* [Material to process]
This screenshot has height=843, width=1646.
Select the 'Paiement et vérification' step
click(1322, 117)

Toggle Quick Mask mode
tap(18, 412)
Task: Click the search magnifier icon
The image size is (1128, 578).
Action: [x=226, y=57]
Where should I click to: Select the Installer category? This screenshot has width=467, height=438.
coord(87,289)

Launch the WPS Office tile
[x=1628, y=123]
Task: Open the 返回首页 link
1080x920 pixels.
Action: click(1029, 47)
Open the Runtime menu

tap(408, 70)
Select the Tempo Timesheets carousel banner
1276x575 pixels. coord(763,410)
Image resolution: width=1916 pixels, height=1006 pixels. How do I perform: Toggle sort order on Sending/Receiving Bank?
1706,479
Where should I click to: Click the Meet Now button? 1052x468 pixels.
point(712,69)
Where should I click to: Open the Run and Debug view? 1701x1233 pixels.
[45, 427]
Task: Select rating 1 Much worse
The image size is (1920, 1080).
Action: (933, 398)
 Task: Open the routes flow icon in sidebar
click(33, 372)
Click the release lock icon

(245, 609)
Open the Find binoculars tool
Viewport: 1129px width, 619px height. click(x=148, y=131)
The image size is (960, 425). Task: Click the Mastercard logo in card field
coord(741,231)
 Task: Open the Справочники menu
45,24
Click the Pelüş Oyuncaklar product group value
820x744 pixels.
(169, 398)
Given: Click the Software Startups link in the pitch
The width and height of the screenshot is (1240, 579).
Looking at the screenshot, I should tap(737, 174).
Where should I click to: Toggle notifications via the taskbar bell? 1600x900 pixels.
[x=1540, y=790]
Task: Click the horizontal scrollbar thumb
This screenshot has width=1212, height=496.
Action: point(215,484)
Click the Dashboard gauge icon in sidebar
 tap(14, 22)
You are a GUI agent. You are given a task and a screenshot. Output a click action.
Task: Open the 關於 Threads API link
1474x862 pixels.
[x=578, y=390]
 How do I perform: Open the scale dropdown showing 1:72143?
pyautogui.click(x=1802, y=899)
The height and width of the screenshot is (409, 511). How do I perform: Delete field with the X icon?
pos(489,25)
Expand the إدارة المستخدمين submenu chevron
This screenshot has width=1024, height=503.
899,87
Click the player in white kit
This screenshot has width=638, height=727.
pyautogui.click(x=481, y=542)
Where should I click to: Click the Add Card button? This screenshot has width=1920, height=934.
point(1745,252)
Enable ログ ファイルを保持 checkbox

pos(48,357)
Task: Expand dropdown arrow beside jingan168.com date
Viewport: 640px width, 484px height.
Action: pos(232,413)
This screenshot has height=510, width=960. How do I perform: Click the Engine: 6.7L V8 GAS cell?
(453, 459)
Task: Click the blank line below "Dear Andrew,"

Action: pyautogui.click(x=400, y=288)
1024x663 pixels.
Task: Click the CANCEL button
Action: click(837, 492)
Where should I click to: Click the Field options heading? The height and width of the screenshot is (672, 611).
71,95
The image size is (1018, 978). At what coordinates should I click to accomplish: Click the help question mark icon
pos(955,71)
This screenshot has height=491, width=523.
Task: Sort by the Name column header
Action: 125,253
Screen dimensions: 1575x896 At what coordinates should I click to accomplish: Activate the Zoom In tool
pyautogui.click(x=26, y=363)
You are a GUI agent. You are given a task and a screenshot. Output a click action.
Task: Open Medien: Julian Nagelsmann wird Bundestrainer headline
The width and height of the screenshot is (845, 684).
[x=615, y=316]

* [Written request]
Reproduce verbatim the part of the records that opens with the line containing "Where should I click to: Click the Add" and closes with the line containing "Action: pos(232,413)", both of those lines included.

* [The completed task]
Where should I click to: Click the Add Card button? This screenshot has width=1920, height=934.
point(1745,252)
Enable ログ ファイルを保持 checkbox

pos(48,357)
Task: Expand dropdown arrow beside jingan168.com date
Viewport: 640px width, 484px height.
Action: pos(232,413)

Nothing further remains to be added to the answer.